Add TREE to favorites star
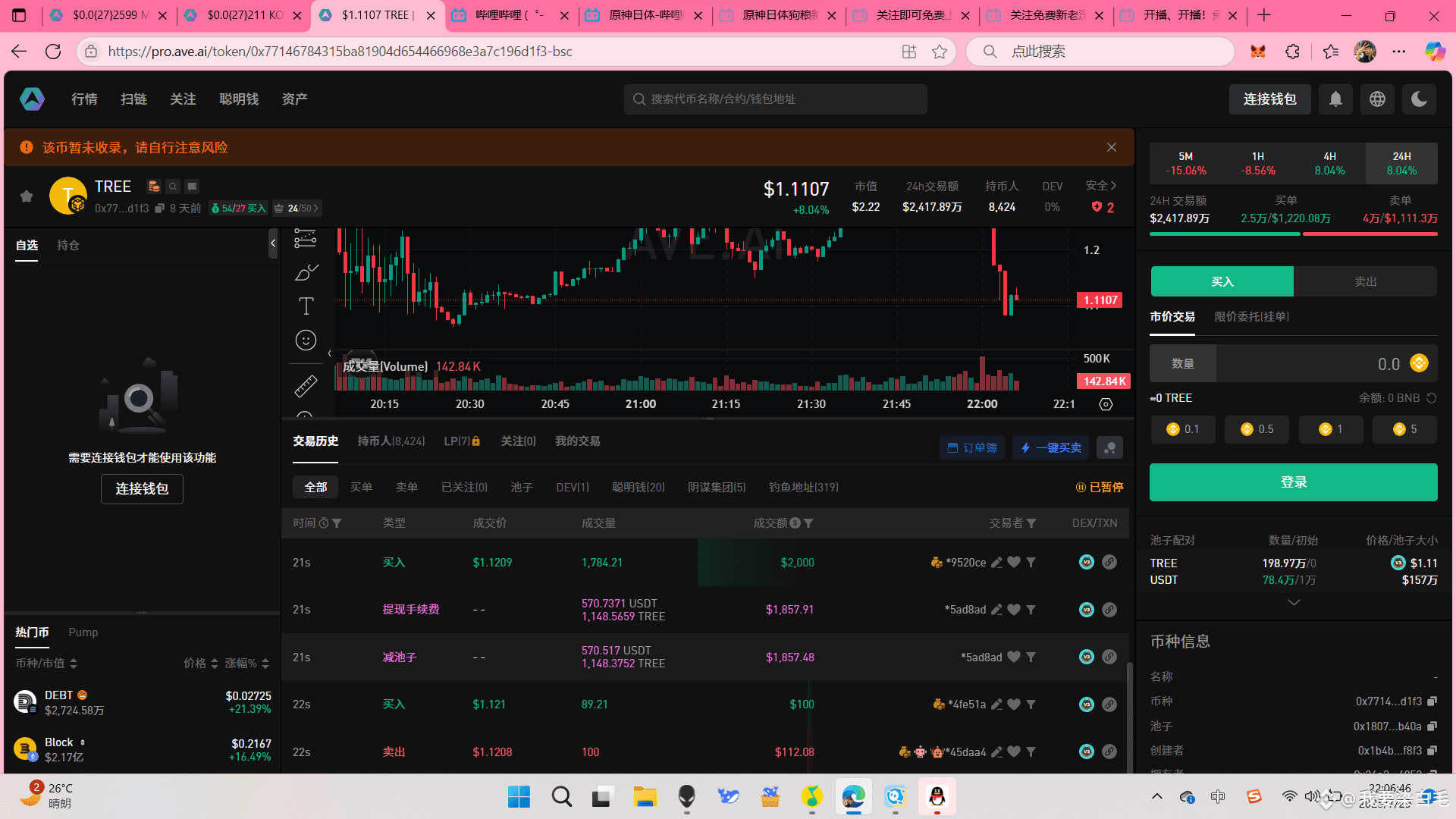(27, 196)
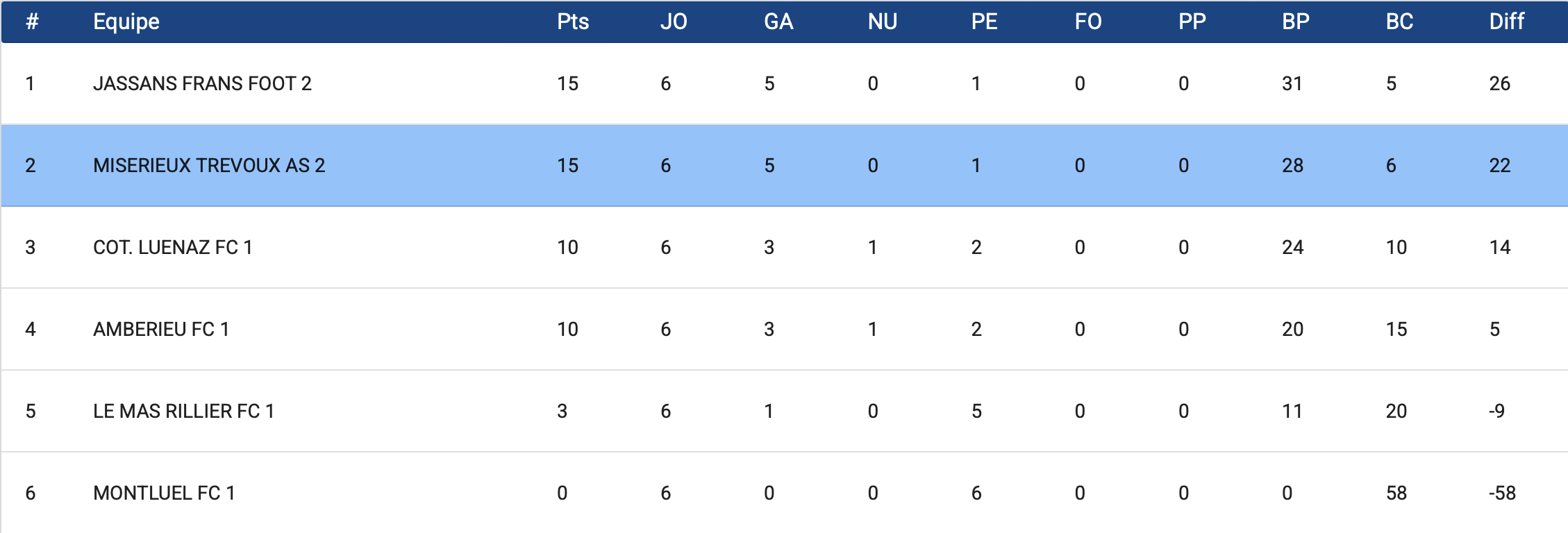Select the JO column header

pyautogui.click(x=674, y=22)
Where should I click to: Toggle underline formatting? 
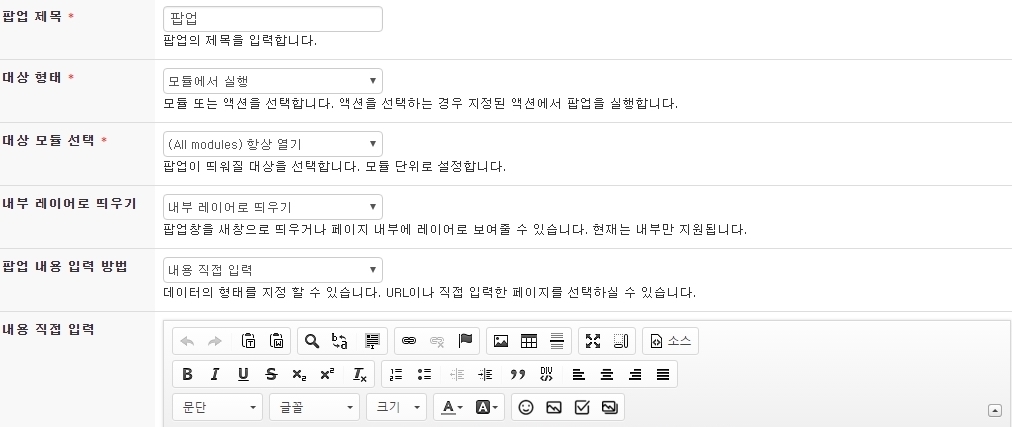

※ ※ ※

Rewrite the data above, replacing "underline" with "italic" and leaving everything else unchanged. Omit the pictures from your output.

__Solution for this exercise__.
Add TREE to favorites star
(27, 196)
Select the JO column header

pyautogui.click(x=674, y=22)
Where should I click to: Toggle italic formatting? 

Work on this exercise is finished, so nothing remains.